Wednesday April 24th, 2024 2:47AM

Clarkesville man recalls time at Cape Canaveral during Apollo missions

By Alyson Shields | Video: Joy Holmes

AccessWDUN is celebrating the 50th anniversary of Apollo 11, the mission that put the first men on the moon. Click the links at left to see more of our coverage.

Julian Garrett knew what was at stake while working on the missions that would send men to the moon while he was worked at Cape Canaveral. Apollo 11 was no different.

“The mission itself was so complicated,” said, Garrett, who worked on the Apollo missions and now lives in Clarkesville. “So many things had to come together and be perfect in order to succeed and it was. The first thing you worry about is the launch. That’s the most dangerous part, and I guess the most nail-biting point when it was time to land and they missed the first landing spot and (astronaut Neil Armstrong) had to find another one.”
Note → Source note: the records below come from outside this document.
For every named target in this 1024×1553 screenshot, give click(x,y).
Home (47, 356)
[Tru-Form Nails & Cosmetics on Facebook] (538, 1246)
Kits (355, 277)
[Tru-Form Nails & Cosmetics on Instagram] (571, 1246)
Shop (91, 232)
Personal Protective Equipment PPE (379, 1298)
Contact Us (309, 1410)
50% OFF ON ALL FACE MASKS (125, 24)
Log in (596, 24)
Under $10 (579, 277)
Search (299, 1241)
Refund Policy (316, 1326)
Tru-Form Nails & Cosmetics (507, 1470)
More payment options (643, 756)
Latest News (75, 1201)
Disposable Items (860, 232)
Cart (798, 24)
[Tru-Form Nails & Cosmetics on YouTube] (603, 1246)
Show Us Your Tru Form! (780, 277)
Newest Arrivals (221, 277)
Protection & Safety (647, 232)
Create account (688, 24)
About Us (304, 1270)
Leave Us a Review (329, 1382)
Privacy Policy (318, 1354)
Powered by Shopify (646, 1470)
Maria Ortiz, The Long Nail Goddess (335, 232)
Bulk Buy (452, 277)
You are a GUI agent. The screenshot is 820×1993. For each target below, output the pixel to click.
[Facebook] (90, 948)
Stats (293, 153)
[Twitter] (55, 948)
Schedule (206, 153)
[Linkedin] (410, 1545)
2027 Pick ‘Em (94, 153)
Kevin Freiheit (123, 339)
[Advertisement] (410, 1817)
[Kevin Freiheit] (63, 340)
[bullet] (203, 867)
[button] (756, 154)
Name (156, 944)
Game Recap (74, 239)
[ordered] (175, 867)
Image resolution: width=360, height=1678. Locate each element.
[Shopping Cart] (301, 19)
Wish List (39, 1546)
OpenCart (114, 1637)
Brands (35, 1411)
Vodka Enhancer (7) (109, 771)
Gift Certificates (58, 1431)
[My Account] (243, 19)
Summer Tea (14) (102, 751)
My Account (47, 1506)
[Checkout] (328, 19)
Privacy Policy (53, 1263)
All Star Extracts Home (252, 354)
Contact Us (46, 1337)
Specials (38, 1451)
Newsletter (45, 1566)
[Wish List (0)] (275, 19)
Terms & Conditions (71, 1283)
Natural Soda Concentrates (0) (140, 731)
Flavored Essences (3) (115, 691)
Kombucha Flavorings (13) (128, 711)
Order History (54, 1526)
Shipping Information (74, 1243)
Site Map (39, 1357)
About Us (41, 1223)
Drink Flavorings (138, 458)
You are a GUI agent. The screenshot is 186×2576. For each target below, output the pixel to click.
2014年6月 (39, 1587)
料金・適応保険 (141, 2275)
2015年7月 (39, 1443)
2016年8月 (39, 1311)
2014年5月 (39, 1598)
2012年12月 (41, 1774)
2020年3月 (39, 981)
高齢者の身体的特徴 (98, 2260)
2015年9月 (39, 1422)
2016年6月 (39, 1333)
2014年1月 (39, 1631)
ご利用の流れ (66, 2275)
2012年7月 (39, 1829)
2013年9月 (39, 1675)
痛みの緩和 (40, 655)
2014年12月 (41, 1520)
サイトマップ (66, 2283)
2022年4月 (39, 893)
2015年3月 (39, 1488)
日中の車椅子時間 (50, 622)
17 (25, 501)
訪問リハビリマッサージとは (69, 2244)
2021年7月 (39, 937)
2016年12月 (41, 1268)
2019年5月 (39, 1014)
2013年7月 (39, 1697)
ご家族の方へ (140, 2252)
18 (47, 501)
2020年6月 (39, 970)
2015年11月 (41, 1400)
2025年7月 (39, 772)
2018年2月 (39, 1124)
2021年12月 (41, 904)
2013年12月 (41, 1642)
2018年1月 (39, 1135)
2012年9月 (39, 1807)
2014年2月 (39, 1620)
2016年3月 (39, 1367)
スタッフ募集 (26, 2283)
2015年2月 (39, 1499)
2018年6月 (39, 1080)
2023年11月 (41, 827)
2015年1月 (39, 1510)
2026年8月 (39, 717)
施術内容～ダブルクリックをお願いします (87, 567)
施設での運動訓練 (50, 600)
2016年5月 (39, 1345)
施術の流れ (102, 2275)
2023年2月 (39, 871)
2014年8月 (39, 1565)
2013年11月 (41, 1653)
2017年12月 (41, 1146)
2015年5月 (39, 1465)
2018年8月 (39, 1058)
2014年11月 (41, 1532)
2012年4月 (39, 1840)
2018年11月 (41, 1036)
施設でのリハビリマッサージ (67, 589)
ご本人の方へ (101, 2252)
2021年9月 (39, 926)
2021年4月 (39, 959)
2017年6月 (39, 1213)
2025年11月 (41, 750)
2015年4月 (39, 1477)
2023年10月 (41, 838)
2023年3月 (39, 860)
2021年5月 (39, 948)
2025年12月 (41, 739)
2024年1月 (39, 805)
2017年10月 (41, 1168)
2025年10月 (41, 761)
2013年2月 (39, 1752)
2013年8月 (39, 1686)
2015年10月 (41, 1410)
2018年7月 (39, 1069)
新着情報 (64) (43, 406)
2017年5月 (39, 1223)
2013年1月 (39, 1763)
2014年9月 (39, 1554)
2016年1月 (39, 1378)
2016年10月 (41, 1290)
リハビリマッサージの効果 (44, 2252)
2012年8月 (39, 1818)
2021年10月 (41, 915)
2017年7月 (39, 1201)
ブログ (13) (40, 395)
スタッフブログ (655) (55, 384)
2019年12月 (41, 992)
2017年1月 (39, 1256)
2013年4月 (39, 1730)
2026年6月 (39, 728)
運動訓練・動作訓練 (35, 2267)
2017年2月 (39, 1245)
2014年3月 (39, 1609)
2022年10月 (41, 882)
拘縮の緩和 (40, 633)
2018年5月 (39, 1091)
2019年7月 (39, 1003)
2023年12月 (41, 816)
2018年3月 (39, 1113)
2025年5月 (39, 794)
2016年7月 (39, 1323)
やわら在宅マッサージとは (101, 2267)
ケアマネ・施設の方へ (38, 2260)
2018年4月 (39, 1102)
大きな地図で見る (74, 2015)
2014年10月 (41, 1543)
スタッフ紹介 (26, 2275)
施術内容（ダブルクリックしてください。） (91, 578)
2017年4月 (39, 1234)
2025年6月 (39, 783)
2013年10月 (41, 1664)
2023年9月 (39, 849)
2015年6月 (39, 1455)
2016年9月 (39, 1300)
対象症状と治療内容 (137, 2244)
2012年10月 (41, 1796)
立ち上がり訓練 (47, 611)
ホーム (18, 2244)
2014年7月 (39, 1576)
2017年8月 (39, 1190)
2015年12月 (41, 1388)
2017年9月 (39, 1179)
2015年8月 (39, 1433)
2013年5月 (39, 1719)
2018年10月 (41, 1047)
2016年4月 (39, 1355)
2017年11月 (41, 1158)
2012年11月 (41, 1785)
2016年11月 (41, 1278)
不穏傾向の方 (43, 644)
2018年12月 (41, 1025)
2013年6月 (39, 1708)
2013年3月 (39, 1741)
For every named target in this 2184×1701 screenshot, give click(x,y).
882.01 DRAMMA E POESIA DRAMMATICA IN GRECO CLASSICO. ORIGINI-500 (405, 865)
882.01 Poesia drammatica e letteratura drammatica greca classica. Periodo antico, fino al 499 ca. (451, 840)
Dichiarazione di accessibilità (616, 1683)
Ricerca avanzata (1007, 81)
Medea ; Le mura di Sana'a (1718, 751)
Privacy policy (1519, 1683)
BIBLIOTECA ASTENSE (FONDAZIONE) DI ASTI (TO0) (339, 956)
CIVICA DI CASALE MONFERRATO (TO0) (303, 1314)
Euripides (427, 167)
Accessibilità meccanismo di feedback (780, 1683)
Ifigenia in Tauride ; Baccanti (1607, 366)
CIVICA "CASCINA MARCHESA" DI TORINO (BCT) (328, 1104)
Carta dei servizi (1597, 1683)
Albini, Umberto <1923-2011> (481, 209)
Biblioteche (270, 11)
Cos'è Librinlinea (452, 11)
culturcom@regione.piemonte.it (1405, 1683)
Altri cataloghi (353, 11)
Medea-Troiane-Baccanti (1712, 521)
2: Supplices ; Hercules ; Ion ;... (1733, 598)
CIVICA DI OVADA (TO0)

Garrett said screens in the communication center showed the space craft running out of fuel.

“We know if it goes out, he’s going to fall like a rock. In the last three seconds, I think, he set it down.”

Garrett worked as a communications coordinator for RCA Service Company at Cape Canaveral from 1963 to 1974. He said technology has changed a lot since then.

 “The technology today, I think probably 90 percent of it stemmed from what was envisioned or created during that time as far as materialization,” he said. “I mean, it was just a stage above vacuum tubes. It had discrete transistors, we didn’t have integrated circuits with millions of components on them and now I can’t think of anything that would have less computing power than the Apollo mission did.”

Garrett and his wife, Judith, have been married for 56 and a half years, and were married while Garrett was working on the space missions. Judith Garrett said she, too, remembers where she was when the mission reached the moon.

“I remember I was with my mother going up (Highway) A-1-A in the car and they said, ‘They have landed!’ And I said oh my goodness and even though it was daylight, you know how you can see the shape of the moon? As I looked up there and I said, ‘I cannot believe it, that there are actually people on the moon! We’re there!’ That was exciting.”

She said it was incredible to later watch the broadcast replays.

“You sit there, with the black-and-white television and you’re watching and you think, ‘Oh my goodness,’ and they’re hopping here and they hop around and they put out the flag and well, I was just wishing I could have seen it in color.”

Julian Garrett said he still sees the success from Apollo 11 on a bright night.

“Of course you think about it on the anniversary, but normally if I see a full moon, it will invariably come to my mind that people walked on that thing, not once but several times. I played a minor part, I think it would have succeeded without me, but I still feel like I played a part,” he said.  “I still look at the moon and think there is a part of the space craft there. Wonder if it’ll ever be discovered by some future generation and really if they’ll know what it was. But every time I look at it I think of it.”

Following Apollo 11, five other Apollo missions successfully made it to the moon. Garrett said he wasn’t sure about future missions to Mars or other planets, but he did wonder if we would return to the moon.

“Even by today’s standards I don’t know if they could do it as flawlessly and it may have been just pure luck.”